Task description:
Beneath this sentence is a listing. Return its lines from the one containing "The width and height of the screenshot is (715, 364)." through the last, exactly, and omit the pictures.

▶

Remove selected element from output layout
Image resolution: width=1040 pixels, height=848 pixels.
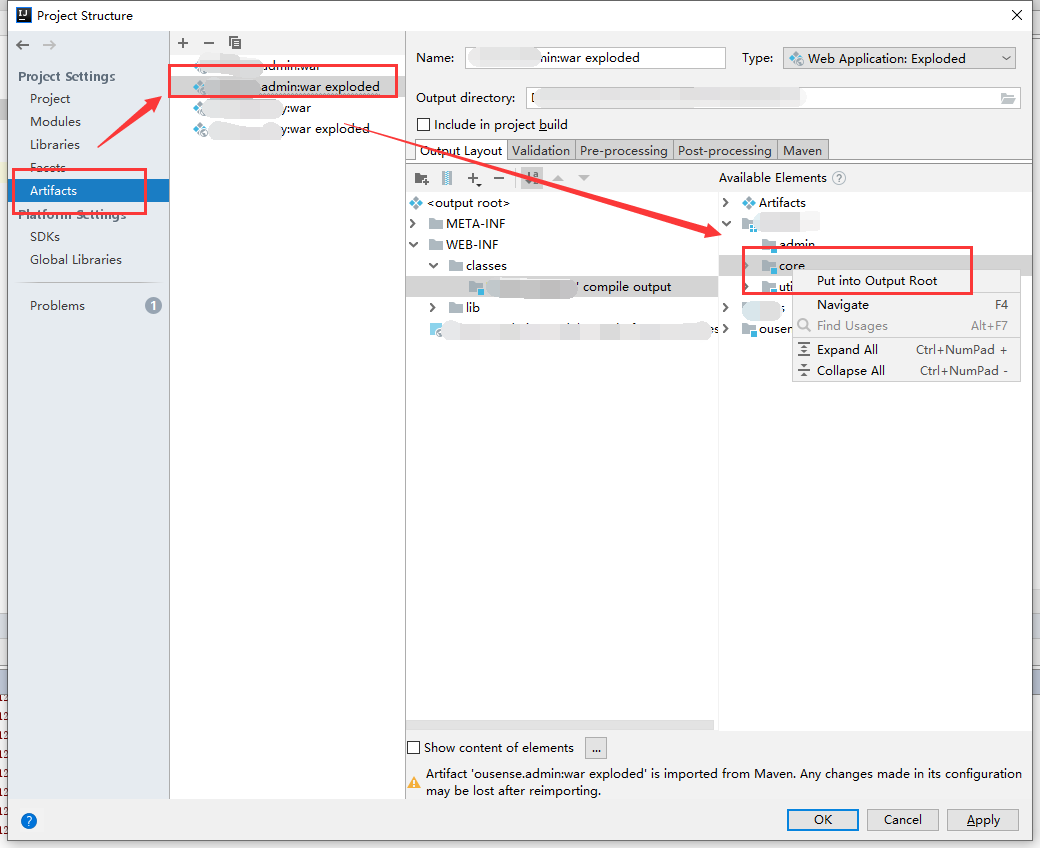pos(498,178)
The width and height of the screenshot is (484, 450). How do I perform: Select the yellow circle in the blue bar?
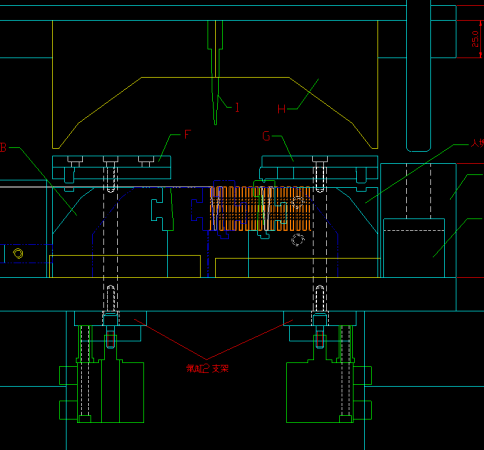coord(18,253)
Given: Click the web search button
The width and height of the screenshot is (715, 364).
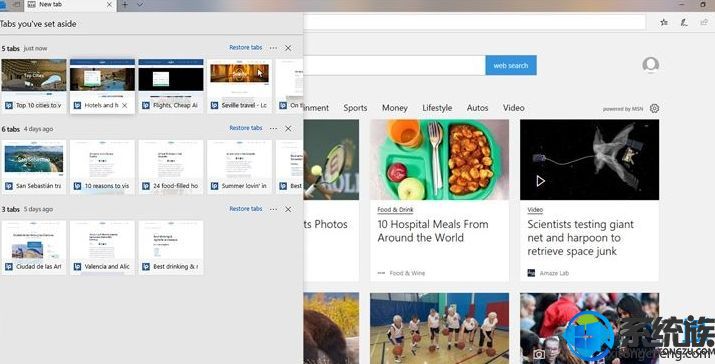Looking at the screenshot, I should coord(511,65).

◀

Answer to this problem:
The width and height of the screenshot is (715, 364).
Looking at the screenshot, I should coord(511,65).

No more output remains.